Author: Michele Morris, Rose Cheng
Photographer: George deGennaro
Edition: Mass Market Paperback
Audio: English (Unknown); English (Original Language); English (Published)
Published: 1987-01-01
ISBN: 0895860880
Number of pages: 192
Publisher: HP Books

Book Reviews of Chinese Cookery

Book Review: Okay for North American palates and expectations
Summary: 3 Stars

The book covers what North Americans expect from a fairly complete Chinese cookbook, and includes all of those recipes in one place. The author was taught by famous chefs, according to the bio.

Would I, as an Asian familiar with really good Chinese Cuisine, consider this my go-to book? No. It may be that my Chinese cookbook library is incomplete without this volume, but for now, I am making do with the Library's copy. The deluxe Fried Rice recipe commented on by other reviewers does look good, though.

There are fun collections of Chinese restaurant recipes by Chef Chu, who claims to serve 800 diners daily in the San Francisco metropolitan area, Cecilia Chiang who owned the famous The Mandarin restaurant in San Francisco, Sylvia Wu who presided over Los Angeles Chinese cuinese foodies, and Michael Tong's book Shun Lee, named after his famous eateries in Manhattan. The bi-lingual Wei-Chuan Chinese Cuisine Volume 2, which comes out of Asia, is also quite good. The 5th Edition I have, printed in 1982 or 1983, has 55 pages of vegetable garnishes, and around 100 recipes with all the variations of ingredients for a particular seasoning. For instance, Tea Smoked Duck comes with the Tea Smoked Chicken variation, not as two recipes. Photos of key points in production as well as the finished dish.

Popo's Kitchen, by June Tong, which was the cookbook for the 100th Anniversary of Chinese immigration to Hawaii, has a fabulous collection of Chinese recipes for the dishes the Hawaii Chinese, and those who dined with them, loved over the years. Popo's Kitchen has no photos, and is a spiral bound fairly flimsy book, but the recipes in it are very very good. Fortunately, it is in re-print now, as it was impossible to get a copy for a long time. It is the go-to book for Asian matriarchs in Hawaii. Divine enough to serve to fancy company in gorgeous settings, but simple and easy enough to serve daily to the family.
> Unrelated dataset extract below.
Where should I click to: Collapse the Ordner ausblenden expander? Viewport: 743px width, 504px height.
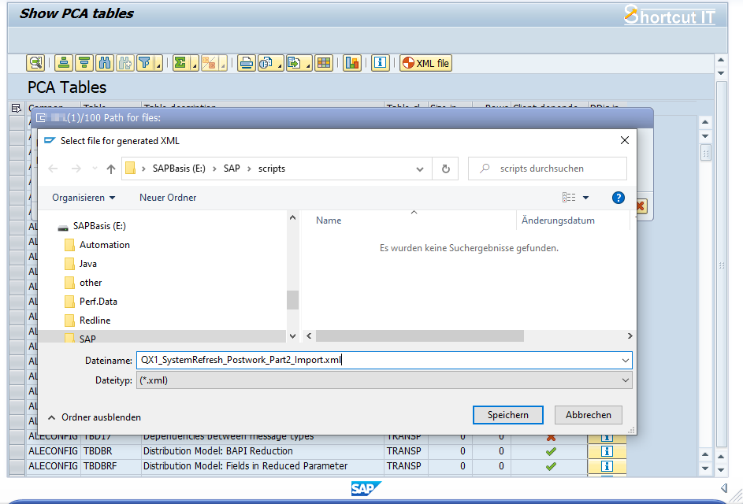(x=95, y=417)
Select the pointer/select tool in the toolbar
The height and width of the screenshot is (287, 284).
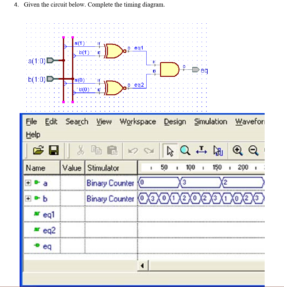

I also have Barbara Tropp's Chinese cookbooks, which are both extremely extensive, as well as the famous books by Grace Young, Yan Kit So, Irene Kuo, Mai Leung, Eilenn Yin Fei Lo, Chinese regional cuisine classics, and even Joyce and Helen Chen from Boston. I have to say one thing about the Chens in Boston. I appreciated their tip that sometimes western pasta noodles may be an adequate substitute for Chinese noodles, when going to Chinatown or making your own is inconvenient. My first thought was YUCK! But, I like to eat organic, and Costco brings in organic whole wheat spaghetti from Tuscany, which is not that great as spaghetti, but which is pretty decent as an asian noodle. This last New Year, I served it up as Toshi Koshi Soba, and got rave reviews. I have served it as Chinese noodles at dinners and banquets and get rave reviews every time. At one banquet, it was the only thing to run out. ( I cook it a bit beyond al dente (with salted water) when serving it as an Asian noodle, then pour in the seasoning or sauce over the noodles after draining the water, and heat it through to integrate the seasoning into the noodles.) My latest acquisition is Grace Young's Stir-Frying to the Edge of the Sky, which has recipes to die for--contemporary yet eternal.

Summary of Chinese Cookery

These authentic Chinese recipes feature the best of Mandarin, Cantonese, Szechuan and Shanghai cuisines--from elegant Eight Treasure Duckling to easy, budget-wise Pork with Broccoli or Egg Fu Yung. Full-color photographs.